__GIVEN RECORDS__.
'''
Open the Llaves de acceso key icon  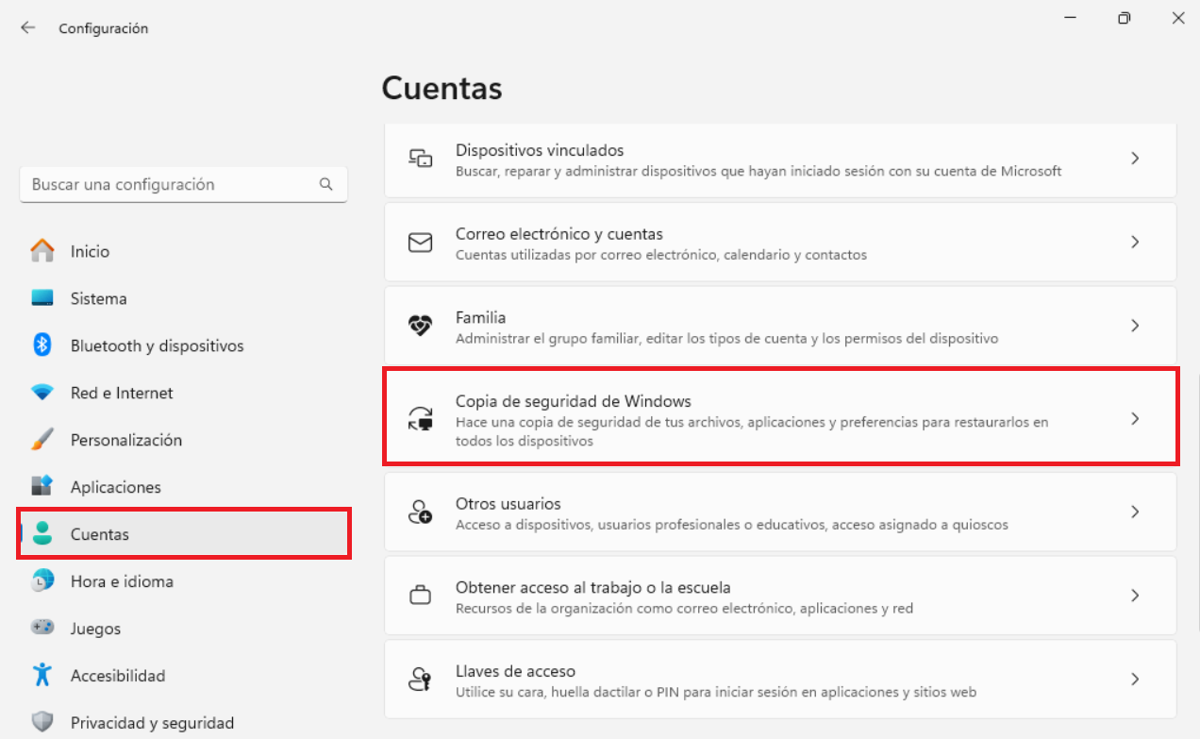pos(420,679)
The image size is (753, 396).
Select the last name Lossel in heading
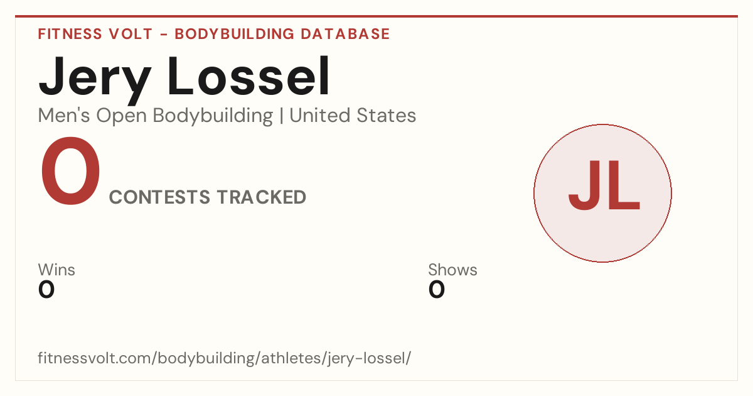point(249,77)
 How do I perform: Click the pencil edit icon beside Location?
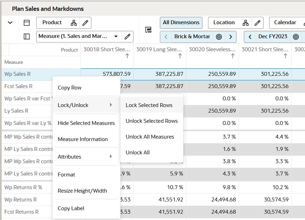pyautogui.click(x=257, y=23)
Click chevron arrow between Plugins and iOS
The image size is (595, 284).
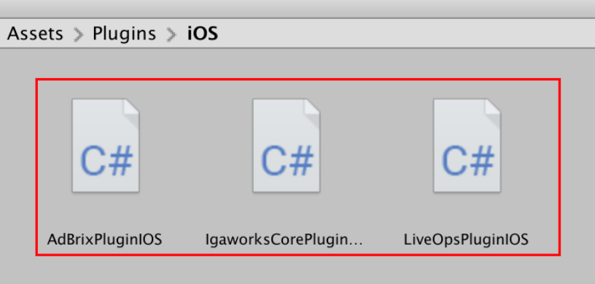tap(171, 34)
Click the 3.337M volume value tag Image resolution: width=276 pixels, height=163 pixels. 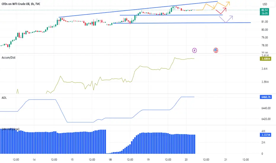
'''
__REQUIRED ACTION__. The answer must be an exact copy of the lines from the one containing "How do I perform: Click" through the last line of the records, and nothing else. Pictures do not belong in it.

__RESULT__.
 How do I perform: Click the pencil edit icon beside Location?
pyautogui.click(x=257, y=23)
Click chevron arrow between Plugins and iOS
The image size is (595, 284).
tap(171, 34)
Click the 3.337M volume value tag Image resolution: width=276 pixels, height=163 pixels. 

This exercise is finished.